"Digital humanities" (DH) is a term that resists precise definition. While humanist scholars and librarians have been incorporating computing into their work for decades, the term as we approach it for the DHRI refers to a specific set of computing methods and techniques widely used by humanities students and scholars. This curriculum was created by scholars at the City University of New York Graduate Center with years of teaching, research, and administrative experience in digital humanities, and is based on best practices that evolved (and continue to evolve) from that work.
The curriculum is based on the teaching of foundational skills in humanities computing, rather than focusing on specific DH tools (like Omeka or Voyant). While those tools are valuable additions to many DH workflows, this approach seeks to serve as a starting point for humanities scholars who are curious about digital humanities, and have very little prior programming knowledge. Digital humanities is still an expanding, experimental space, and our approach seeks to provide a thorough demystification of computing concepts like using the command line, storing and sharing code, and the capabilities and limitations of programming languages. Most importantly, the DHRI will provide a space to build community where scholars can share knowledge, ask questions of each other, and support one another while treading new digital ground back in their respective workplaces.
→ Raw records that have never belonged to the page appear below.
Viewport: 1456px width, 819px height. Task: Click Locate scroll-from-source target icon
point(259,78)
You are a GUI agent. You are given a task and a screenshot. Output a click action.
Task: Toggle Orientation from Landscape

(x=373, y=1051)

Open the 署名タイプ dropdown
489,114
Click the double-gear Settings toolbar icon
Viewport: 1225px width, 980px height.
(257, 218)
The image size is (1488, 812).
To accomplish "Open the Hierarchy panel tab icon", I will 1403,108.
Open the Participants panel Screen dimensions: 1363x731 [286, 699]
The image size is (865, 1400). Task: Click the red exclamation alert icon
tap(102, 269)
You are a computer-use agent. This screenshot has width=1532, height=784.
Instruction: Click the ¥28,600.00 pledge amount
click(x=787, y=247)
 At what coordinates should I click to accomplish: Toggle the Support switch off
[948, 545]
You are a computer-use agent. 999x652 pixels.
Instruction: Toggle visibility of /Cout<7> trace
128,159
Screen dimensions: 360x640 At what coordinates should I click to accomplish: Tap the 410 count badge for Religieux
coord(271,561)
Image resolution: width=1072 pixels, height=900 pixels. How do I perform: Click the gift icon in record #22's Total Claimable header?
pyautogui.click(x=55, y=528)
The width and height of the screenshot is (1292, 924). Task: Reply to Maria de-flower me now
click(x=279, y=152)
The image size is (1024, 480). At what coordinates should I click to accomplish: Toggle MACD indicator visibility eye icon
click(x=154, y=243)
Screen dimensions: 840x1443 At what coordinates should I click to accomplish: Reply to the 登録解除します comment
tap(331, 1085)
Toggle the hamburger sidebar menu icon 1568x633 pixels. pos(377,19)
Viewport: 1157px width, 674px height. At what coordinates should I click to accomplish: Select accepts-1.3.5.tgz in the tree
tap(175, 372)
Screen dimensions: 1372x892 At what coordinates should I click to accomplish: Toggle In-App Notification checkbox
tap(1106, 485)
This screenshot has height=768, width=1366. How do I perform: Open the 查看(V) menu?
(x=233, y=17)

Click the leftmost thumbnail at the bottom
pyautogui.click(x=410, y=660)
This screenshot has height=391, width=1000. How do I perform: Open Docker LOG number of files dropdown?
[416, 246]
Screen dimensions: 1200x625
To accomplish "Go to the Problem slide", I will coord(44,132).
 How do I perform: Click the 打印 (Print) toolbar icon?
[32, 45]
The goal of the DHRI is to expand the level of comfort of humanities and cultural heritage scholars/professionals/students with basic computing techniques, tools, and concepts, that will provide a platform for moving forward with future projects. Participants will not leave "knowing Python" or having mastery of any one DH tool. Instead, we seek to provide an intellectual and social foundation on which to both conceptualize and build your project, as well as provide a community of peers who can support you going forward.